+++ Given text +++

However, I can see a possible sort of way out which is related to your thinking there.  You have two issues here.  1) Is there really a decline in performance in one of the groups; and 2) which is the best measure.  Most commonly of course in this sort of situation we are worried about just question 1; but your research question seems to be 2.  
The problem comes about from trying to answer both questions simultaneously.  I think that if you could put aside question 1, you would have a better chance of answering 2.  That is, how confident are you from prior knowledge that there really is a decline in performance?  Is there any outside evidence which suggests how strong that decline is?  And are you confident that in the other group it really is no change?  
If you have this degree of confidence you could construct a new response variable which is what you expect to see in each groups performance ie for one group each of the four values is the same; for the other it declines at X% per six months.  Then you could make this the response variable in something like:
theoreticalchange ~ m1, random=~1|Subject+Time

Where the Time ra ndom effect is meant to pick up the uncertainty in your guess as to what the true level of change is.  There's no group random effect because that would be completely correlated with the theoretical change.
I don't think you want to put all six measures in the same model, as implied in your "approach 2".  They are probably highly correlated, and you will be none the wiser about which is the best predictor in its stand-alone state (which sounds like your research question).  You could fit each of your six candidate models, and choose the one with the best BIC or AIC.  I can't think of a rigorous statistical test though of which of your six measures is better - the problem is there is no way of nesting your candidate models in a hierarchy, so you have all the usual problems of model selection with a bunch of non-nested candidate explanatory variables.

+++

What this task involves.
Copy the passage of the statistics reply from "Where the Time" up to and including "the theoretical change.".

+++ Provided records +++

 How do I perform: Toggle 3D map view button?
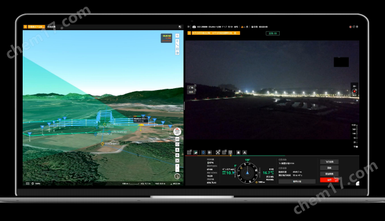tap(178, 139)
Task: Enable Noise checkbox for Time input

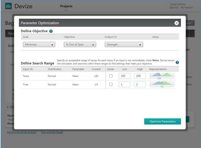Action: [111, 84]
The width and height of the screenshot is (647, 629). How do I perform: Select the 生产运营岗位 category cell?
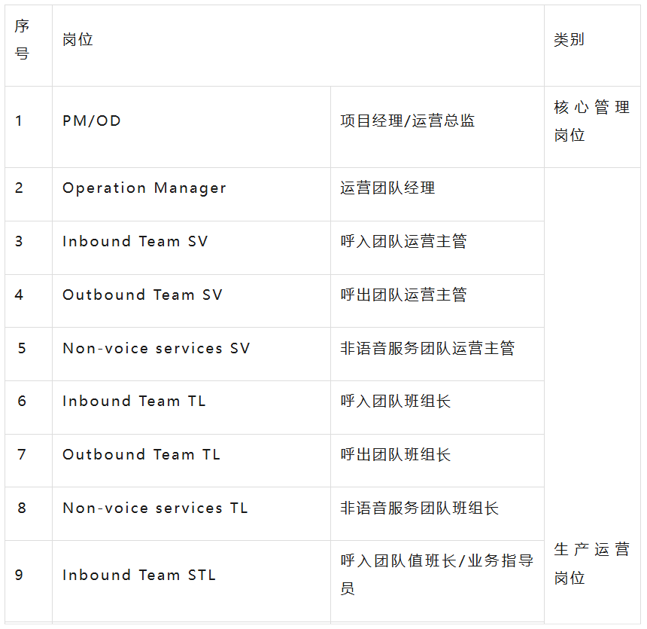click(592, 396)
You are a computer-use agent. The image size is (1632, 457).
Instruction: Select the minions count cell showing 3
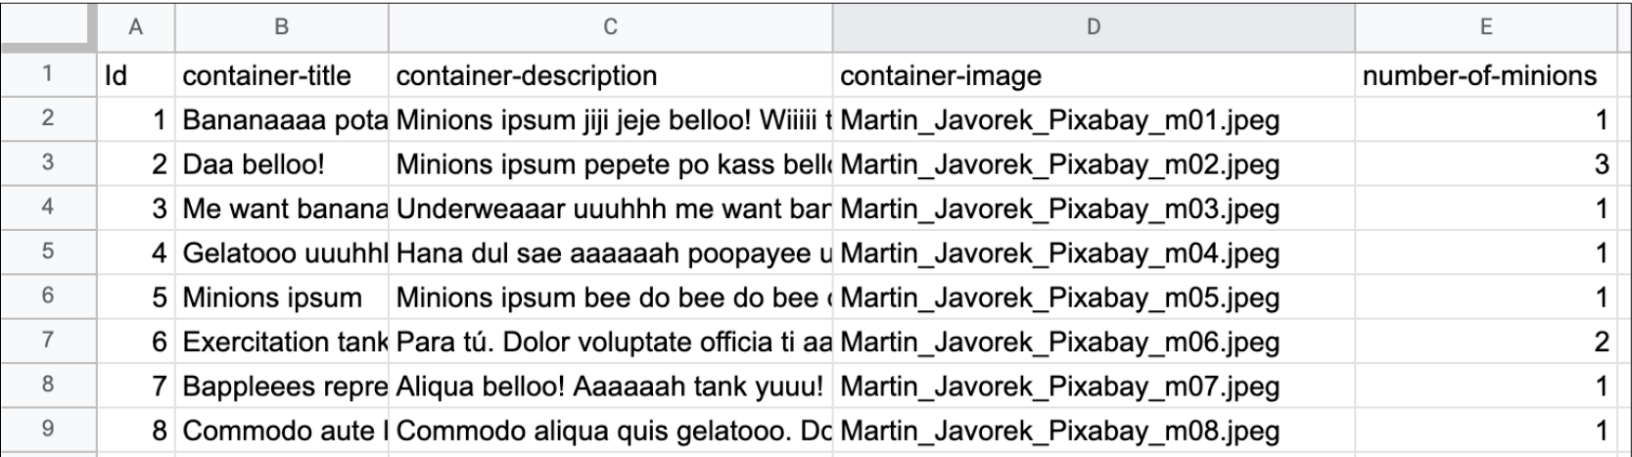point(1485,164)
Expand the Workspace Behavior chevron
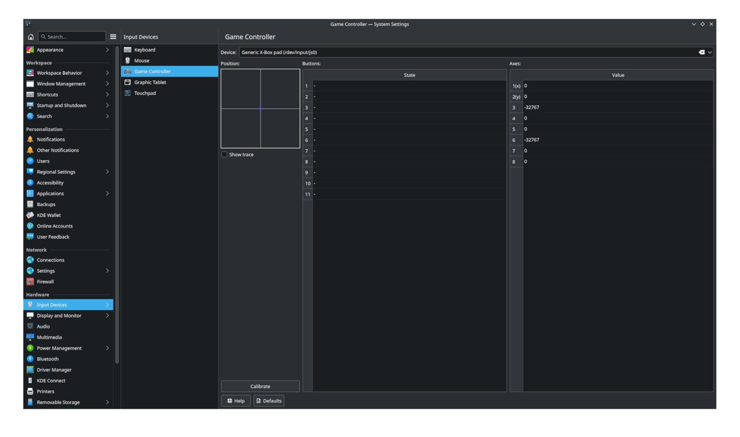This screenshot has height=437, width=740. coord(107,73)
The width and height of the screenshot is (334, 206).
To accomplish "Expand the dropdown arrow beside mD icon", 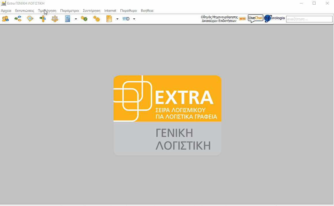I will (x=134, y=19).
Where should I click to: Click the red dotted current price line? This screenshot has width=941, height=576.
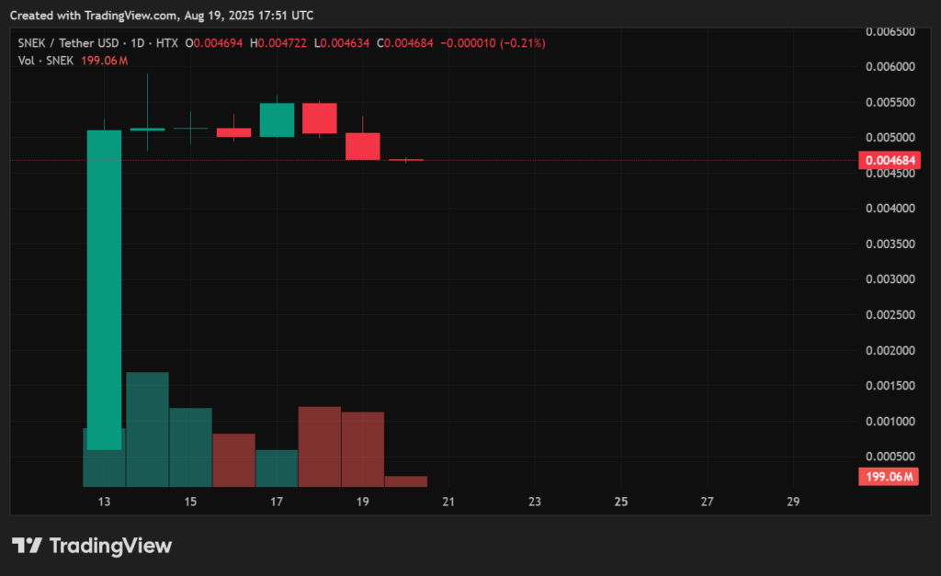coord(551,159)
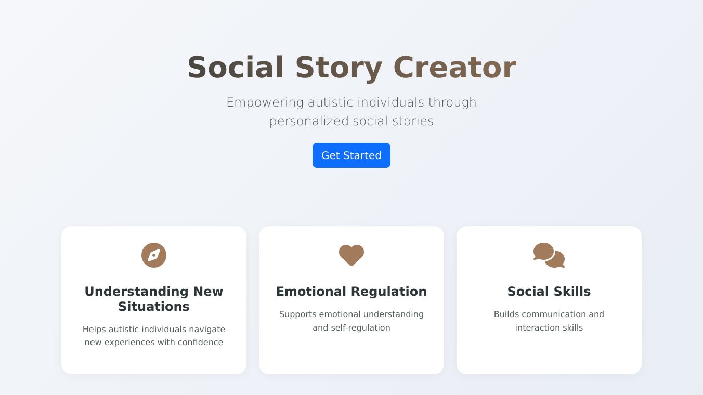Click the word "Story" in the page title
The image size is (703, 395).
click(x=339, y=68)
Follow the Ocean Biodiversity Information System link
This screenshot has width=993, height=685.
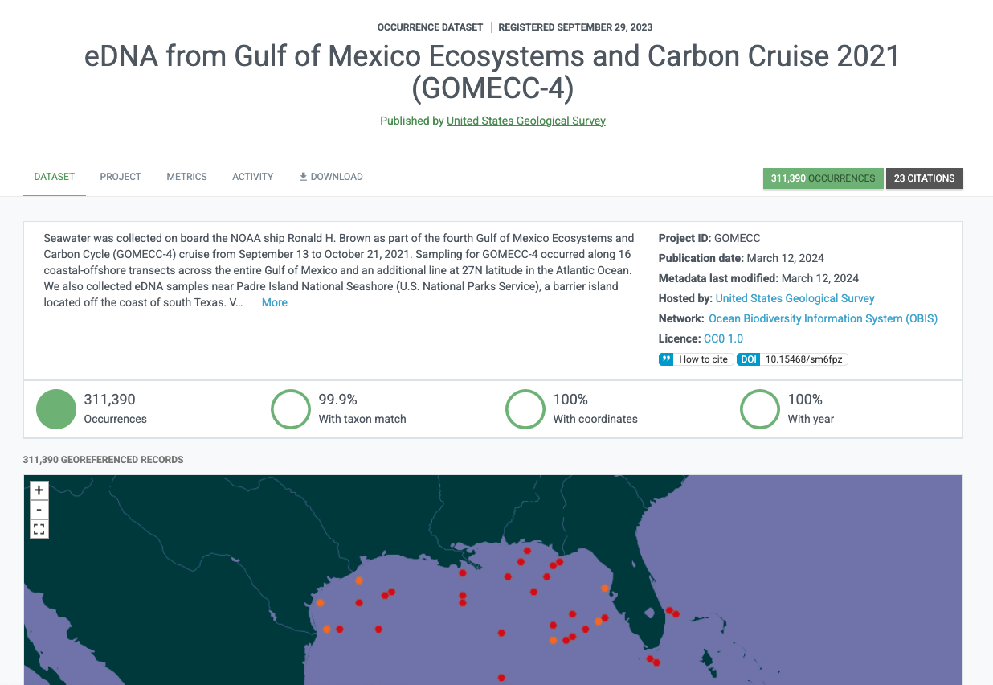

+++

Full response.
Where the Time ra ndom effect is meant to pick up the uncertainty in your guess as to what the true level of change is.  There's no group random effect because that would be completely correlated with the theoretical change.